Exercise description: Would you please restate the data exactly as it stands, apart from the pictures?

(Records from a data collection)
>>>>
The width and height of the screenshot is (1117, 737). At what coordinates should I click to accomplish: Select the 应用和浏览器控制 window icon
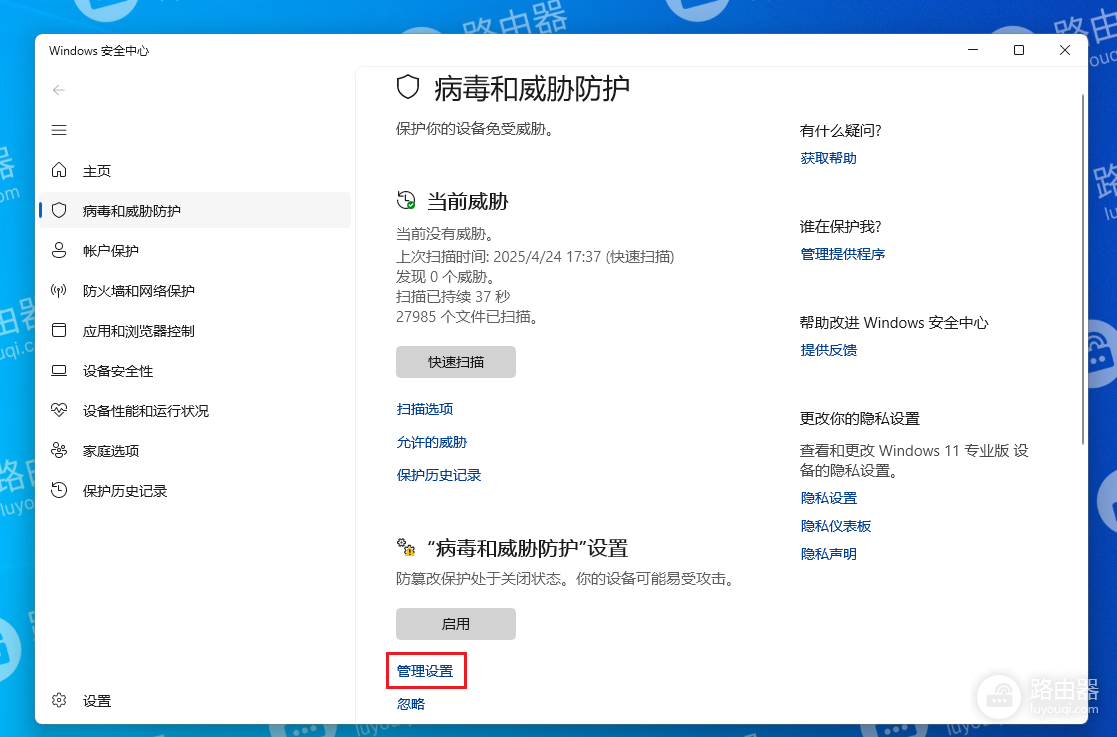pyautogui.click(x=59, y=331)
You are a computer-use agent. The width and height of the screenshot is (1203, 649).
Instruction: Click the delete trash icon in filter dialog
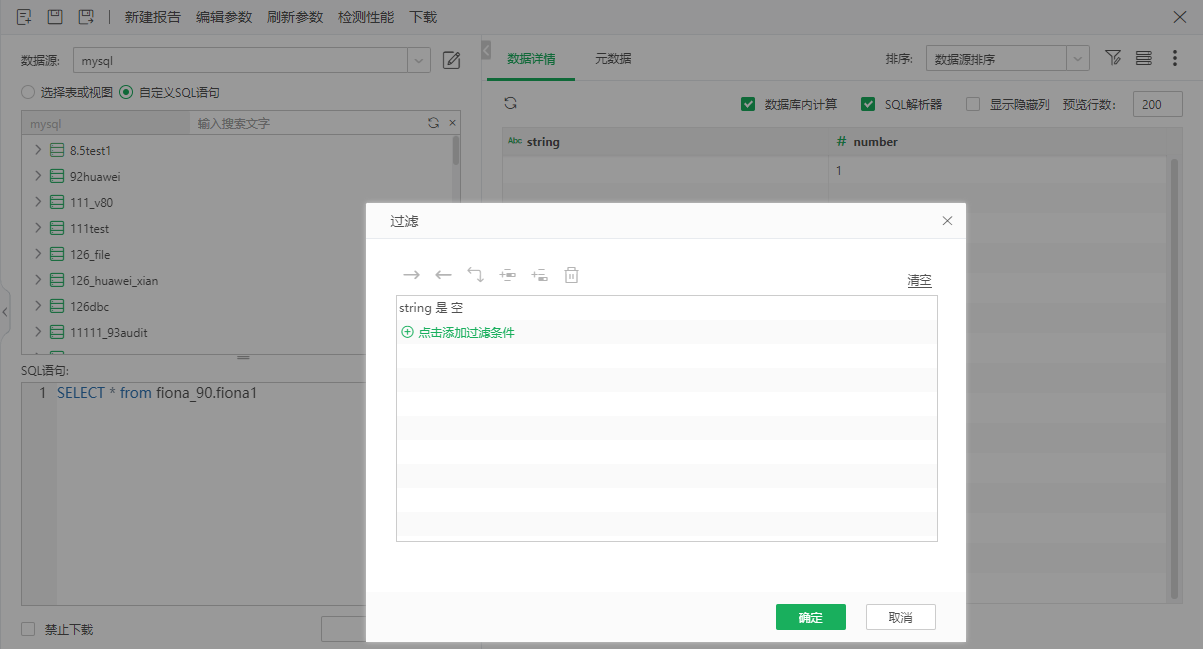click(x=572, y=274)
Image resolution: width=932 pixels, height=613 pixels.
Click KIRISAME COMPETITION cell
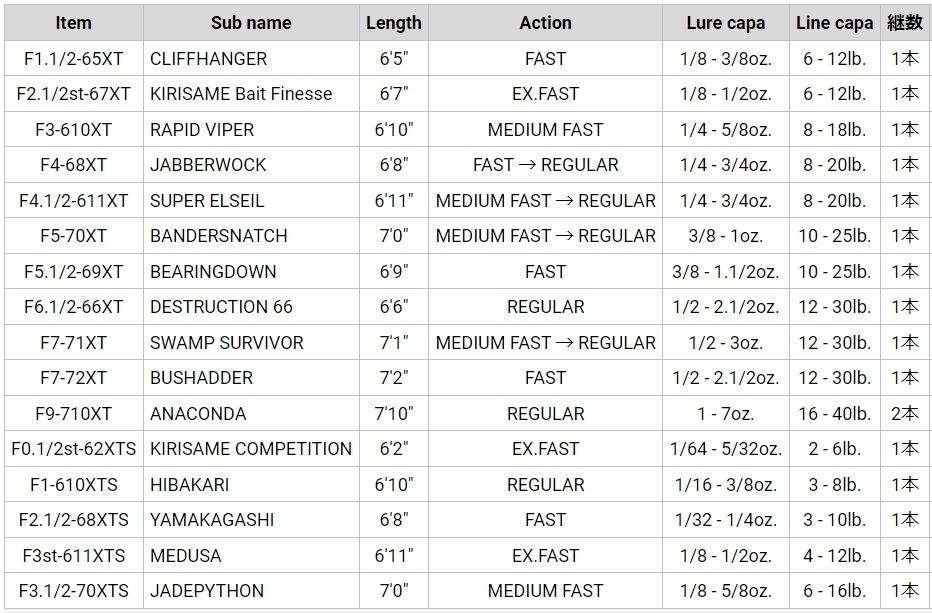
<<<<
Expected answer:
The width and height of the screenshot is (1117, 737). At what coordinates should I click to accomplish: Select the 应用和浏览器控制 window icon
pyautogui.click(x=59, y=331)
You are a computer-use agent. The width and height of the screenshot is (1203, 649).
Instruction: Click the delete trash icon in filter dialog
click(x=572, y=274)
Image resolution: width=932 pixels, height=613 pixels.
Click KIRISAME COMPETITION cell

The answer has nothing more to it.